Assume for a moment that we are given intervals $(U_{ti})_{t}$ that contain $\theta_i$ with high probability. Consider the event when the intervals actually do contain $\theta_i$. If at some point $t$ it holds that $0\not \in U_{ti}$, then the sign of $\theta_i$ can be determined by examining on which size of $0$ the interval $U_{ti}$ falls, which allows us to set $A_{ti}$ optimally! In particular, if $U_{ti}\subset (0,\infty)$ then $\theta_i>0$ must hold and we will set $A_{ti}$ to $1$, while if $U_{ti}\subset (-\infty,0)$ then $\theta_i<0$ must hold and we set $A_{ti}$ to $-1$. On the other hand, if at some round $t$, $0\in U_{ti}$ then the sign of $\theta_i$ is uncertain and more information needs to be collected on $\theta_i$, i.e., one needs more exploration.In this case, to maximize the information gained, $A_{ti}$ can be chosen at random to be either $1$ or $-1$ with equal probabilities (a random variable that takes on values of $+1$ and $-1$ with equal probabilities is called a Rademacher random variable with parameter $0.5$). This leads to new information from which $U_{ti}$ can be refined (when no exploration is needed, $U_{ti}$ is not updated: $U_{t+1,i} = U_{ti}$). The algorithm, as far as the choice of $A_{ti}$ is concerned is summarized on the figure shown below.

SETC

The action choices in the SETC algorithm. In each dimension $i$ an interval is kept that holds $\theta_i$ with high probability. If the interval for a given dimension does not contain $0$, the action for that dimension is chosen as $+1$ or $-1$ depending on which side of zero the interval is. When the interval contains zero, the action is selected at random to be $+1$ or $-1$ with equal probabilities. In this, and only in this case the interval for $\theta_i$ is updated. For a detailed explanation, see the text.

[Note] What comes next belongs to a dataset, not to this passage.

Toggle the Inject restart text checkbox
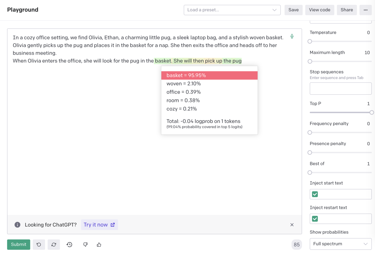 click(315, 219)
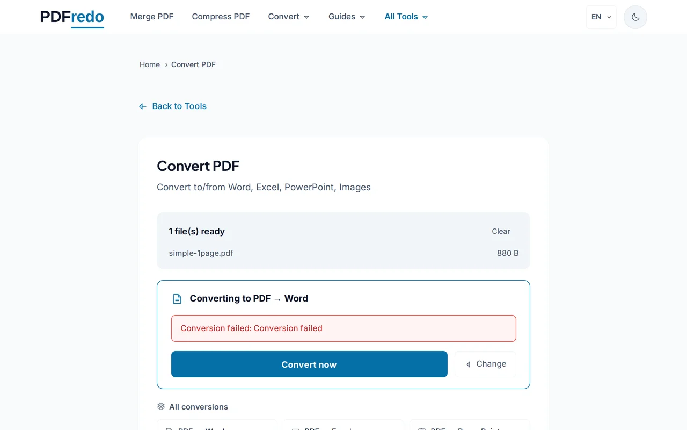Toggle dark mode with the moon button
The height and width of the screenshot is (430, 687).
coord(635,17)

To derive the form of $U_{t+1,i}$ consider $A_{ti} X_t$, the correlation of $A_{ti}$ and the reward observed. Expanding on the definition of $X_t$, using that $A_{ti}^2=1$, we see that
\begin{align*}
A_{ti} X_t = \theta_i + \underbrace{A_{ti} \sum_{j\ne i} A_{tj} \theta_j + A_{ti} \eta_t}_{Z_{ti}}\,.
\end{align*}
This suggests to set
\begin{align*}
\hat \theta_{ti} = \frac1t \sum_{s=1}^t A_{si} X_s\,,\quad
c_{ti} = 2\sqrt{ \frac{ \log(2n^2)}{t} }\, \text { and }\,\,
U_{t+1,i} = [\hat \theta_{ti} – c_{ti}, \hat \theta_{ti} + c_{ti} ]\,.
\end{align*}

To explain the choice of $c_{ti}$ we need a version of our the subgaussian concentration inequality which was stated for independent sequences of subgaussian random variables. In our case $(Z_{ti})_t$, as we shall soon see, are conditionally subgaussian. Using Chernoff’s method it is not hard to prove the following result:

Lemma (Hoeffding-Azuma): Let $\cF\doteq (\cF_t)_{0\le t\le n}$ be a filtration, $(Z_t)_{t\in [n]}$ be an $\cF$-adapted martingale difference sequence such that $Z_t$ is conditionally $\sigma^2$-subgaussian given $\cF_{t-1}$: $Z_t|\cF_{t-1} \sim \subG(\sigma^2)$. Then, $\sum_{t=1}^n Z_t$ is $n\sigma^2$ subgaussian and for any $\eps>0$,
\begin{align*}
\Prob{ \sum_{t=1}^n Z_t \ge \eps } \le \exp( – \frac{ \eps^2}{2n\sigma^2} )\,.
\end{align*}

Proof: Let $S_t = \sum_{s=1}^t Z_t$ with $S_0 = 0$. It suffices to show that $S_n$ is $n\sigma^2$ subgaussian. To show this, note that for $t\ge 1$, $\lambda\in \R$,
\begin{align*}
\EE{ \exp(\lambda S_t) } = \EE{\exp(\lambda S_{t-1}) \EE{ \exp(\lambda Z_t) | \cF_{t-1}} } \le \exp(\frac{\lambda^2\sigma^2}{2}) \EE{ \exp(\lambda S_{t-1}) }\,.
\end{align*}
Since $\exp(\lambda S_0)=1$, chaining the inequalities obtained we get the desired bound.
QED.

Sometimes, it is more convenient to use the “deviation” form of the above inequality which states that for any $\delta\in (0,1)$, with probability $1-\delta$,
\begin{align*}
\sum_{t=1}^n Z_t \le \sqrt{ 2 n \sigma^2 \log(1/\delta) }\,.
\end{align*}

The Hoeffding-Azuma inequality together with some union bounds leads to the following lemma:

Lemma (Reliable Intervals): Let $F_i = \{ \exists t\in [n] \text{ s.t. } \theta_i \not \in U_{ti} \}$ be the “failure” event that some of the intervals $U_{ti}$ fails to include $\theta_i$. Then,
\begin{align*}
\Prob{F_i} \le \frac{1}{n}\,.
\end{align*}

The proof will be provided at the end of the section.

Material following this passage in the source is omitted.